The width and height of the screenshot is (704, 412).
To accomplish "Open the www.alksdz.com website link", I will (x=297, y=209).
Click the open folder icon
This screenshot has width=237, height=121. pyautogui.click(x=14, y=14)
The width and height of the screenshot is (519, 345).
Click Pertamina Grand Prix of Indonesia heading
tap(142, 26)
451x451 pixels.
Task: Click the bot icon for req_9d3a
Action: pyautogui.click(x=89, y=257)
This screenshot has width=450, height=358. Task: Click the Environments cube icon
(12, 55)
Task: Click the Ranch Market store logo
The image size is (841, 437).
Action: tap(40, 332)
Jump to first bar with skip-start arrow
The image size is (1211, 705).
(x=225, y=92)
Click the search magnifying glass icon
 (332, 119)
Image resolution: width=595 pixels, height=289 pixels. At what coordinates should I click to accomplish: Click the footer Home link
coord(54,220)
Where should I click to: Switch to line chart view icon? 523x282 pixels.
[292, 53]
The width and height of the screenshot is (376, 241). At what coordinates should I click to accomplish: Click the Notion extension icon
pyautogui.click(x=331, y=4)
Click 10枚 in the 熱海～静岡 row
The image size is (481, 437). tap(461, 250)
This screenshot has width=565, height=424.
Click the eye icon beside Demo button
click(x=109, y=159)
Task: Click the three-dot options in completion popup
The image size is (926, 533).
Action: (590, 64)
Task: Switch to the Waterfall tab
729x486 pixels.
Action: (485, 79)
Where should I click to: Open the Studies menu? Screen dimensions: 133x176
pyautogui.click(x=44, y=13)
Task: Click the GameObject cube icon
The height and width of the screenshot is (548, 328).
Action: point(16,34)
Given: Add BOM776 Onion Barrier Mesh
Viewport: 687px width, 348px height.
○ ○ ○ ○ ○ ○ ○
Try it.
All lines from the one containing "Task: Click the GameObject cube icon" to the end of the data above are to be set down exactly; no others belong in the answer.

Result of this exercise.
Task: Click the GameObject cube icon
The height and width of the screenshot is (548, 328).
Action: point(16,34)
Given: Add BOM776 Onion Barrier Mesh
Viewport: 687px width, 348px height.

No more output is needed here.